Problem requirements: Output range, inclusive: from the line containing "Open the Server connection collation dropdown" to the line containing "Task: Select the muse-spark-1.3 model name". Restate those lines from the data below word for word and only those.

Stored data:
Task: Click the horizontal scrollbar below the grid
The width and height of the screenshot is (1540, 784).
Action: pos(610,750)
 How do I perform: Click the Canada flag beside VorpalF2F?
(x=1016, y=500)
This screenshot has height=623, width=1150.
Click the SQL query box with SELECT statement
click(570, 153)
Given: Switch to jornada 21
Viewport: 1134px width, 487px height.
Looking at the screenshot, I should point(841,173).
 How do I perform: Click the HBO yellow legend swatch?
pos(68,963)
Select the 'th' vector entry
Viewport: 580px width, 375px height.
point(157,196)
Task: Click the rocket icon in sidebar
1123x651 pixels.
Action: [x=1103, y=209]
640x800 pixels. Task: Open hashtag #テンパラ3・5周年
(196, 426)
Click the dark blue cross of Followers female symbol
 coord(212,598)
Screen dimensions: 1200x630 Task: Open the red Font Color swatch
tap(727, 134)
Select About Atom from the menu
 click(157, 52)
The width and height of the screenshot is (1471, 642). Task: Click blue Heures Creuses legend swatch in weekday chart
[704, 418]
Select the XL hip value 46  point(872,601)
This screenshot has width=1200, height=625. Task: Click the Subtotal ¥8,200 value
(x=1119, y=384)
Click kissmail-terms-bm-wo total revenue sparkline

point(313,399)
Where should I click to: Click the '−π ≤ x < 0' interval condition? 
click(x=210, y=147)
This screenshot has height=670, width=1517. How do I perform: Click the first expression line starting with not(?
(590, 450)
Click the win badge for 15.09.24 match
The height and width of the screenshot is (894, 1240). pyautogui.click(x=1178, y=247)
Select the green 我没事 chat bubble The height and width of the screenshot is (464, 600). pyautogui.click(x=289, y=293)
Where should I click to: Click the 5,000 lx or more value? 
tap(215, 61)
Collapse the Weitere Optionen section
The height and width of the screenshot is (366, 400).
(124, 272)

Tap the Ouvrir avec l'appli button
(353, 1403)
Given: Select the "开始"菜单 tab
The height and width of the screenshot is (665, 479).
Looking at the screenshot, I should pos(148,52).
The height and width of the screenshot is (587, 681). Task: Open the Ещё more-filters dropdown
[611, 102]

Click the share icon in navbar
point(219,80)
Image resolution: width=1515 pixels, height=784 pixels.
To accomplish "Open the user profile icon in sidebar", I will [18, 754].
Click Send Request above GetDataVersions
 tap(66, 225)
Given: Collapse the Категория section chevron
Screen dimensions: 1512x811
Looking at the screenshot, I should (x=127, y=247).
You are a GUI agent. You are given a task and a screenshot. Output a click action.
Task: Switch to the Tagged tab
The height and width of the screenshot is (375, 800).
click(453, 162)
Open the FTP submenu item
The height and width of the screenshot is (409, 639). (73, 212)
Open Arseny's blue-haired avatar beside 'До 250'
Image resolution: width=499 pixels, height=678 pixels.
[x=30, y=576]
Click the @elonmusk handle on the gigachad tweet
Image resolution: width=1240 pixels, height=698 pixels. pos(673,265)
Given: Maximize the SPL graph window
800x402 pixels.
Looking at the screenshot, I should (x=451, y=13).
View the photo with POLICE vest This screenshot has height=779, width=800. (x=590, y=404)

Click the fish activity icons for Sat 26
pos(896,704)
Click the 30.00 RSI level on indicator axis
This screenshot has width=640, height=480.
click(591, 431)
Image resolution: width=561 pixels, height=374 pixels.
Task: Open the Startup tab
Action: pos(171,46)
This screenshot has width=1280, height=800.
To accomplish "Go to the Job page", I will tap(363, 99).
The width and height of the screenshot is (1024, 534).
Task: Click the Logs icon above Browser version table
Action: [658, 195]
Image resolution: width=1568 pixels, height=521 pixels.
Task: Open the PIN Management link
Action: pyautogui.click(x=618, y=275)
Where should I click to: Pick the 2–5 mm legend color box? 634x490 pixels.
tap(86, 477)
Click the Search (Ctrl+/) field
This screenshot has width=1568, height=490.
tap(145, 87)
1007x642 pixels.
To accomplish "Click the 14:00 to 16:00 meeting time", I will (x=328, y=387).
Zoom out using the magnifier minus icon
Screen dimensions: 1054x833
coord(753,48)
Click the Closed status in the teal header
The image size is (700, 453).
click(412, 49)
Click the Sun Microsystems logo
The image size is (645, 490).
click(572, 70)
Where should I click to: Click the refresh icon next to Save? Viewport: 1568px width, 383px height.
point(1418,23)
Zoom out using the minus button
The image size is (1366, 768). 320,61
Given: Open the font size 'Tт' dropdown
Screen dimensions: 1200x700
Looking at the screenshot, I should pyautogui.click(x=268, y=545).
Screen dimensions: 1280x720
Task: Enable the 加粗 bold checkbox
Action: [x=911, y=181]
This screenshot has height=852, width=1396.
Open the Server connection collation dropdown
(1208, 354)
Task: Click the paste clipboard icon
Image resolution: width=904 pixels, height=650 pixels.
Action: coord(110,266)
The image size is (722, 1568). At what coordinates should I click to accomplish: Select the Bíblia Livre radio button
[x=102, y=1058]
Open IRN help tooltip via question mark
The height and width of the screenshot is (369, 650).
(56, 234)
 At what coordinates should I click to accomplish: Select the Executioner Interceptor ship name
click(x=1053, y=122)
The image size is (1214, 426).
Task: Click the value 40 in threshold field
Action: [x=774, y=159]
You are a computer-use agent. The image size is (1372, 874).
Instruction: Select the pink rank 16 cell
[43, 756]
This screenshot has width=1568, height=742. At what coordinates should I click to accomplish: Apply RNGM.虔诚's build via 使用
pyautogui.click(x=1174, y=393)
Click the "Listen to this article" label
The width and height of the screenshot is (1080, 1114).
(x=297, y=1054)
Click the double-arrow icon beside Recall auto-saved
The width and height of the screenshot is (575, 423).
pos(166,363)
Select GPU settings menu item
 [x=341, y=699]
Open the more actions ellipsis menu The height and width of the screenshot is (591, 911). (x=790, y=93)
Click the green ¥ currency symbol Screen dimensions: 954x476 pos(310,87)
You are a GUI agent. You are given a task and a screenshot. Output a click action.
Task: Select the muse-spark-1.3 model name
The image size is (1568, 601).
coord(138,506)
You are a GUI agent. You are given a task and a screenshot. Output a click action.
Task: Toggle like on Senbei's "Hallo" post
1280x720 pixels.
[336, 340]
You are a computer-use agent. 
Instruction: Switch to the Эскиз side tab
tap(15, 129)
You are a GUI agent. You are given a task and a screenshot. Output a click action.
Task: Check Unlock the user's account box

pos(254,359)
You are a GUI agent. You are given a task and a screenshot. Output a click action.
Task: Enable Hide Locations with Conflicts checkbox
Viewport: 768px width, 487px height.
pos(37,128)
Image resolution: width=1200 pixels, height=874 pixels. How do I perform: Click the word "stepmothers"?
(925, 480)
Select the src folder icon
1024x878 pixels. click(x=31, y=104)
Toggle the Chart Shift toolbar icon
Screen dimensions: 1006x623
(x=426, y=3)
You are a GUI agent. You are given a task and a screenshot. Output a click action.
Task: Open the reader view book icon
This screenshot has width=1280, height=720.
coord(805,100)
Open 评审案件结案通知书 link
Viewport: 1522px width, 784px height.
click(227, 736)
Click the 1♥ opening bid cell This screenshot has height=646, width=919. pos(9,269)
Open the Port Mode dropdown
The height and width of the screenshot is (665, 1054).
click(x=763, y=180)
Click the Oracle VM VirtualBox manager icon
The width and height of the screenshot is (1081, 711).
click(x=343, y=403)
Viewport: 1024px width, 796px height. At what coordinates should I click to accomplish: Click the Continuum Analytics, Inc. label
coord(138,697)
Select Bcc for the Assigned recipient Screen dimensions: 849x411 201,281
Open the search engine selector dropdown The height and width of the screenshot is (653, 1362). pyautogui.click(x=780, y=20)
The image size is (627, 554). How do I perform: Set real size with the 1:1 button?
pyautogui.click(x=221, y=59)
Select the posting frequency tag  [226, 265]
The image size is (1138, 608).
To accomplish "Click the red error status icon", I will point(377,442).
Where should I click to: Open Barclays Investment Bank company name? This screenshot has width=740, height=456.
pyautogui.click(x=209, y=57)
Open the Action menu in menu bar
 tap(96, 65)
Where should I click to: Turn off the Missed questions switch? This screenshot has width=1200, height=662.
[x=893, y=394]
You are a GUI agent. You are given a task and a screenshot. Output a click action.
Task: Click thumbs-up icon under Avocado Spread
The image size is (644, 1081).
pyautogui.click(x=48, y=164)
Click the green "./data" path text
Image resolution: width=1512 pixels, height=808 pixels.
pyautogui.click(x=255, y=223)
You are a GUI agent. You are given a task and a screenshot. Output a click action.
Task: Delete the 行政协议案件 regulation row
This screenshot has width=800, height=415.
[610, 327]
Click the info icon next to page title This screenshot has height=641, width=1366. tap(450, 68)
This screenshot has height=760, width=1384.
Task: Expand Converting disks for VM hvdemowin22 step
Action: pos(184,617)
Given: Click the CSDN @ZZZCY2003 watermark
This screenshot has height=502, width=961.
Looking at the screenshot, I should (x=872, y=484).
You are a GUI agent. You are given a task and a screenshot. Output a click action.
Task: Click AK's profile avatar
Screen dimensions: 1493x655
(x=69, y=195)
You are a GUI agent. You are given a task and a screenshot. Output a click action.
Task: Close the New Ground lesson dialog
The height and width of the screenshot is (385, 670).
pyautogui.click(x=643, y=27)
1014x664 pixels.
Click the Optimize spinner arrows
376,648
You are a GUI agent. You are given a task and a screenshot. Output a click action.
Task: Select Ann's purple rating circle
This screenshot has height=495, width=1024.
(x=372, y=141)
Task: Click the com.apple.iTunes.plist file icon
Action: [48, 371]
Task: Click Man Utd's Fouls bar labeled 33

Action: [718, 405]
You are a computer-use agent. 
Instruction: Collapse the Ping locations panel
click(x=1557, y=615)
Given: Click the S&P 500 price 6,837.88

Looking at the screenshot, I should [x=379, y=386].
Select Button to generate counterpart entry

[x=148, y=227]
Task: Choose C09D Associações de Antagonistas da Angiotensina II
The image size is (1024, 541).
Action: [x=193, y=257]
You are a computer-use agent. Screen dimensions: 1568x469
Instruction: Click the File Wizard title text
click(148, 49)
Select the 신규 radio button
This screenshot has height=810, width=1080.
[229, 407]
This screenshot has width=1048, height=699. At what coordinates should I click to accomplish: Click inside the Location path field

Exercise solution:
Open the Server connection collation dropdown
(1208, 354)
Task: Click the paste clipboard icon
Image resolution: width=904 pixels, height=650 pixels.
Action: coord(110,266)
The image size is (722, 1568). At what coordinates should I click to accomplish: Select the Bíblia Livre radio button
[x=102, y=1058]
Open IRN help tooltip via question mark
The height and width of the screenshot is (369, 650).
(56, 234)
 At what coordinates should I click to accomplish: Select the Executioner Interceptor ship name
click(x=1053, y=122)
The image size is (1214, 426).
Task: Click the value 40 in threshold field
Action: [x=774, y=159]
You are a computer-use agent. The image size is (1372, 874).
Instruction: Select the pink rank 16 cell
[43, 756]
This screenshot has width=1568, height=742. At what coordinates should I click to accomplish: Apply RNGM.虔诚's build via 使用
pyautogui.click(x=1174, y=393)
Click the "Listen to this article" label
The width and height of the screenshot is (1080, 1114).
(x=297, y=1054)
Click the double-arrow icon beside Recall auto-saved
The width and height of the screenshot is (575, 423).
pos(166,363)
Select GPU settings menu item
 [x=341, y=699]
Open the more actions ellipsis menu The height and width of the screenshot is (591, 911). (x=790, y=93)
Click the green ¥ currency symbol Screen dimensions: 954x476 pos(310,87)
You are a GUI agent. You are given a task and a screenshot. Output a click action.
Task: Select the muse-spark-1.3 model name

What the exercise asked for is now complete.